But in fact, it's not as bad as you've heard (at least according to this writer). Hall and Willis are entertaining enough, and it has a few pleasures to it, even if it's far from the return to the spirit of "The Grifters" we were hoping for. But the film's arrival in multiplexes has mostly had the effect of reminding us of some other great gambling movies of the past, and so to celebrate/distract from the film's release, we've picked out five of our favorites. Most, but not all, revolve around card games of various kinds, and we tried to narrow the list down to films that are actually about gambling, rather than ones that simply feature it as a backdrop ("Croupier," "The Sting" and "Casino" are among those that spring to mind). But of course, we couldn't feature everything, so make the case for your favorites in the comments section below. "Lay the Favorite" hits theaters on Friday, December 7th.
Perhaps not as immediately associated with gambling as poker or other casino-based pursuits, pool is still probably the world's favorite method of losing small sums of money to your mates, and as such, it's appropriate that one of the first, and still the best, gambling-based movies revolves around the sport in "The Hustler." An adaptation of Walter Tevis' novel by director Robert Rossen (who co-wrote the script with Sidney Carroll), the film stars Paul Newman as Fast Eddie Felson, the Californian hustler of the title, who in the film's opening scenes challenges the legendary Minnesota Fats ("The Honeymooners" star Jackie Gleason in a relatively rare straight role, winning an Oscar nomination for his trouble) with the aim of winning $10,000 from him. But he's humiliated by Fats, sent away with his tail between his legs, and only $200 of his stake left. But inspired by local alcoholic Sarah (Piper Laurie), he comes back for another go, getting in too deep with pro gambler Bert Gordon (George C. Scott) in the process. Not just a great gambling movie, but also a great sports film about the true battle of wills not just between Felson and Fats on the baize, but also the one for Fast Eddie's soul, fought between the tragic Sarah, and the increasingly sinister Bert. Rossen shoots the pool excitingly (no mean feat), but the real meat is in the morality tale off the table. The cast, too are uniformly great (Newman, Gleason, Laurie and Scott were all nominated for Oscars, though Scott refused the nod), particularly Newman in a tortured, charismatic part that would become one of his most iconic. It's no surprise that he'd return to it later for Martin Scorsese's solid but inferior "The Color of Money."

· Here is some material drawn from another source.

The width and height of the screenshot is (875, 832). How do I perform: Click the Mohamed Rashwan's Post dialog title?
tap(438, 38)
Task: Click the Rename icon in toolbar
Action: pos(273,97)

A star-laden period piece, "The Cincinnati Kid" suffered through a difficult production (Spencer Tracy dropped out before shooting, and original director Sam Peckinpah was fired mid-shoot, replaced by Norman Jewison) to become a huge box-office hit. And close to fifty years on, it still stands up as a solid little poker movie, setting up the template for many imitators to come. Based on Richard Jessup's 1930s-set novel, it sees Steve McQueen play the title character (Eric Stoner to his mom), who sets out to take on poker legend Lancey "The Man" Howard (Edward G. Robinson), who destroyed him in an earlier game. There are distractions along the way, from women (Tuesday Weld and Ann-Margret), his best friend "The Shooter" (Karl Malden) and no-good businessman Slade (Rip Torn), who wants to fix the game to get revenge on Howard. But really, it's all about that final showdown, which takes up a huge chunk of the running time, and while it sometimes descends into what we'd describe as "Casino Royale" syndrome (Four of a kind! Straight flush! Royal flush! The odds of the final crucial hand are, for the record, 332 billion to 1), it's tense and absorbing stuff, even for novices of the game. McQueen's on solid form, though he's overshadowed considerably by a stacked supporting cast (also featuring Cab Calloway and Jack Weston), with Robinson in particular the stand-out. Yeah, it's basically "The Hustler" with poker, but with that cast, a snappy script from Ring Lardner Jr. and Terry Southern, and Jewison on top form, it's an entertaining couple of hours.